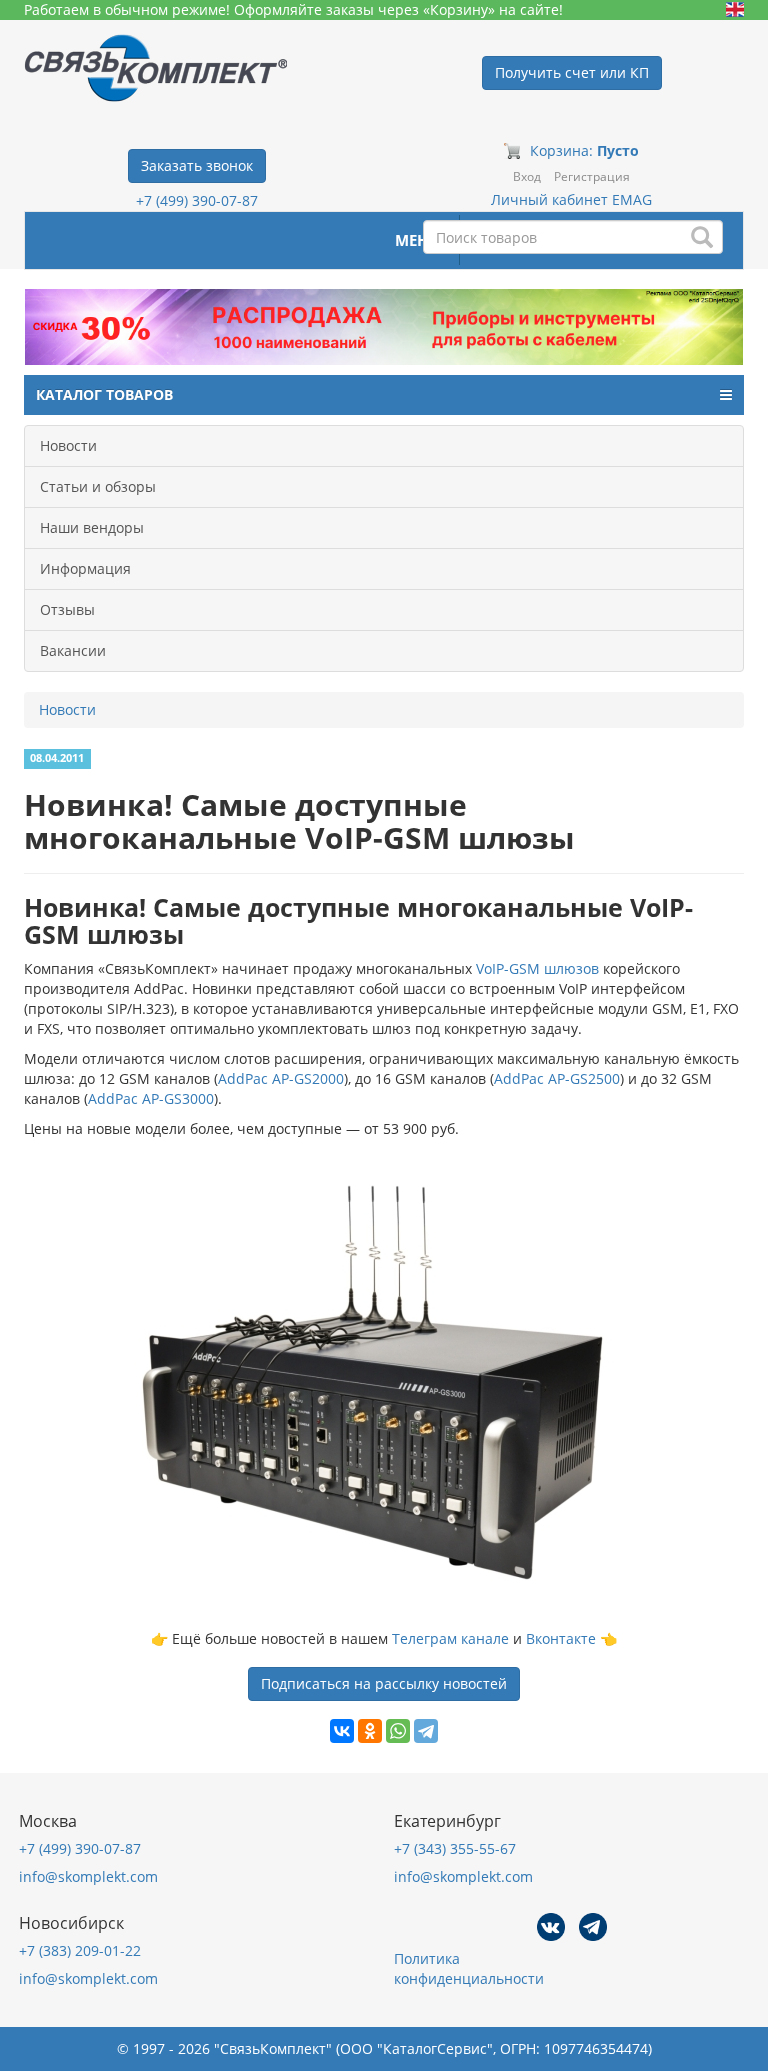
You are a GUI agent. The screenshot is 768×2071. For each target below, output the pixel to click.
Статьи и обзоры (98, 486)
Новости (68, 445)
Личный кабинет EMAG (571, 199)
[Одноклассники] (370, 1731)
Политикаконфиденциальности (469, 1968)
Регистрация (592, 176)
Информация (85, 568)
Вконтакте (561, 1638)
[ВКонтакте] (342, 1731)
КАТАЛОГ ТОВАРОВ (104, 394)
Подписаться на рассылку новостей (384, 1683)
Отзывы (67, 609)
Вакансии (73, 650)
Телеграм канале (450, 1638)
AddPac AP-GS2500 (557, 1078)
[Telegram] (426, 1731)
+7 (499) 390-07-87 (197, 200)
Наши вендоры (92, 527)
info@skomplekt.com (88, 1876)
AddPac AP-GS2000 (281, 1078)
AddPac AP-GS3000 (151, 1098)
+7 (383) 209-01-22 (80, 1950)
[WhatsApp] (398, 1731)
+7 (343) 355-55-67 (455, 1848)
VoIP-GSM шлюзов (537, 968)
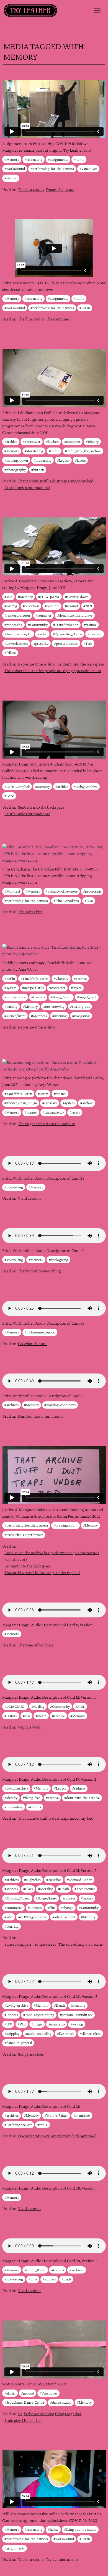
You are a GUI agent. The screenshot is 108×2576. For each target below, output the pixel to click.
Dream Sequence (60, 189)
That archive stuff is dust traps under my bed (55, 480)
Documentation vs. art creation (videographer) (57, 2135)
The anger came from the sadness (46, 1123)
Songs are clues (31, 2054)
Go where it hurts (32, 1343)
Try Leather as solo (62, 2559)
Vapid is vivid (29, 1727)
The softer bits (30, 911)
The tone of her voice (35, 1645)
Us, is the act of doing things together (49, 2413)
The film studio (31, 189)
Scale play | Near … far (22, 2420)
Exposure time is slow (36, 664)
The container (57, 319)
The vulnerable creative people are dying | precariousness (52, 670)
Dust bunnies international (27, 487)
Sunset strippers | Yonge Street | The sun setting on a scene (53, 1944)
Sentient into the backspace (81, 664)
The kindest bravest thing (39, 1271)
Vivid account (29, 1198)
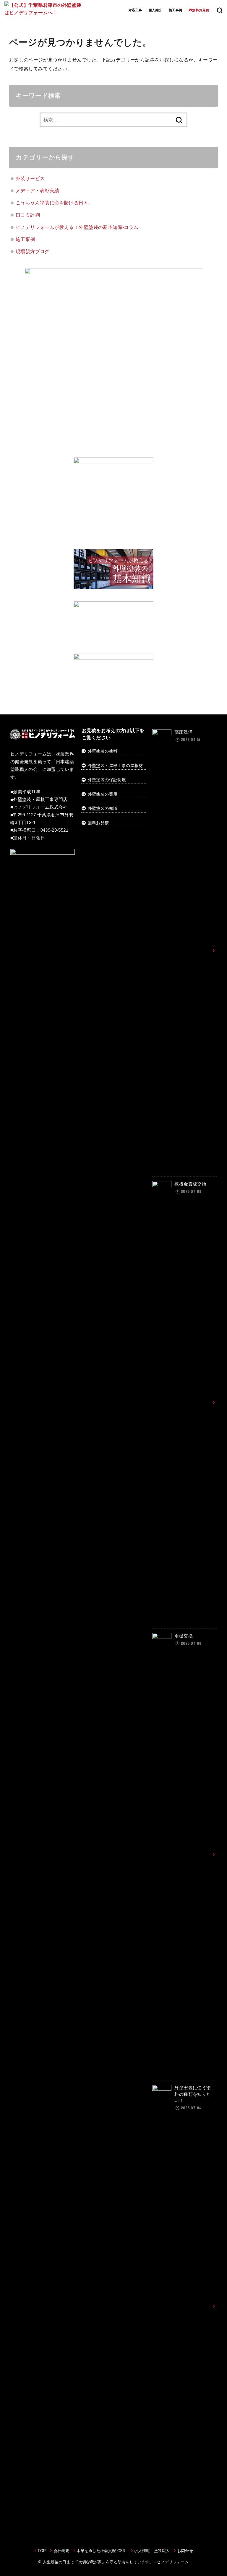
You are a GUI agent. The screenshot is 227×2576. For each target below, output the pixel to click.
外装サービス (30, 178)
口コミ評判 (28, 214)
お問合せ (185, 2551)
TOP (42, 2551)
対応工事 (135, 10)
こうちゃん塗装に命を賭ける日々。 (54, 202)
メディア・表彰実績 (37, 190)
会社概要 (61, 2551)
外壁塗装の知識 (102, 808)
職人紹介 (155, 10)
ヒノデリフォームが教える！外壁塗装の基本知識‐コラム (77, 227)
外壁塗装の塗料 (102, 751)
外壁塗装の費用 (102, 794)
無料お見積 (98, 822)
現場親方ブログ (33, 251)
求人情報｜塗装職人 (152, 2551)
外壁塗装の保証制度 (107, 779)
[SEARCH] (220, 10)
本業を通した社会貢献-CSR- (102, 2551)
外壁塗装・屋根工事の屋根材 (114, 765)
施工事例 (175, 10)
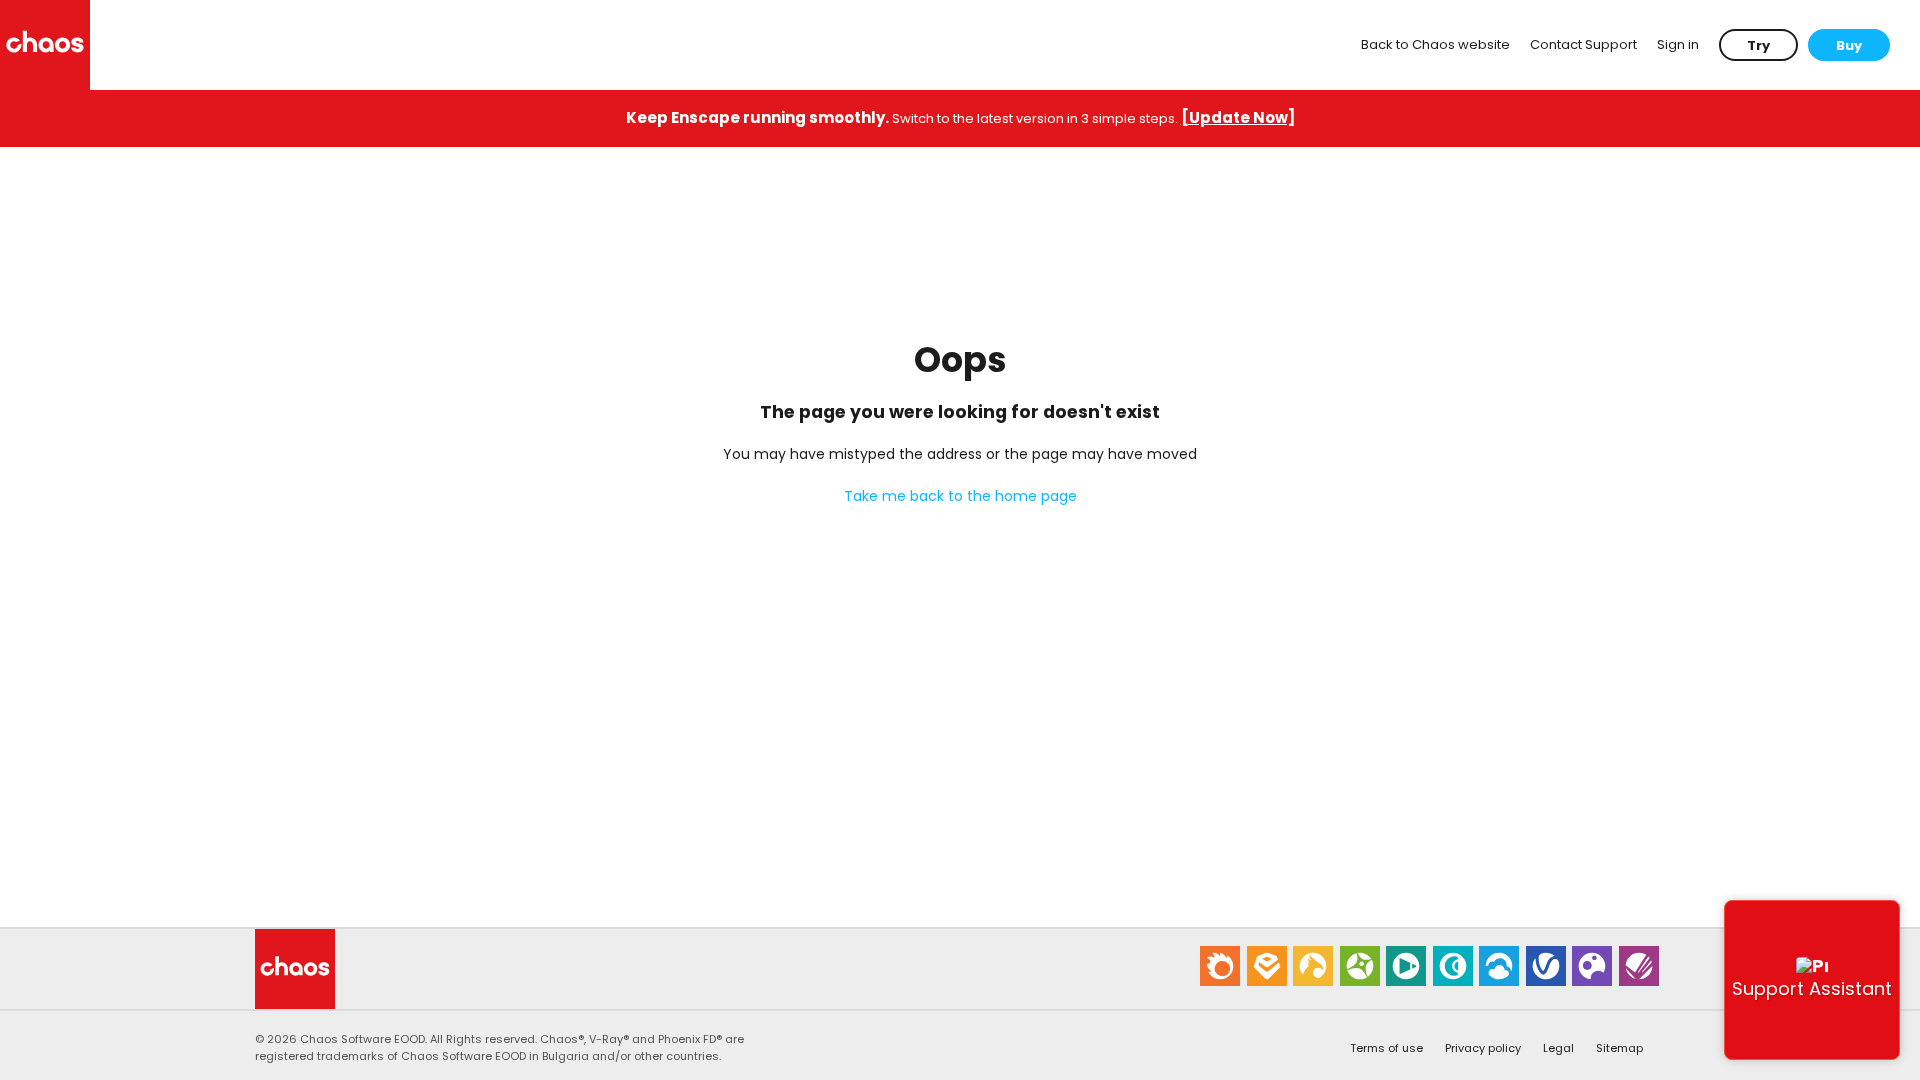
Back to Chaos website (1435, 44)
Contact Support (1583, 44)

- [Exercise] Only one number is expected: the count of lines in the entries holding the string "pixel".

- [Written solution] 3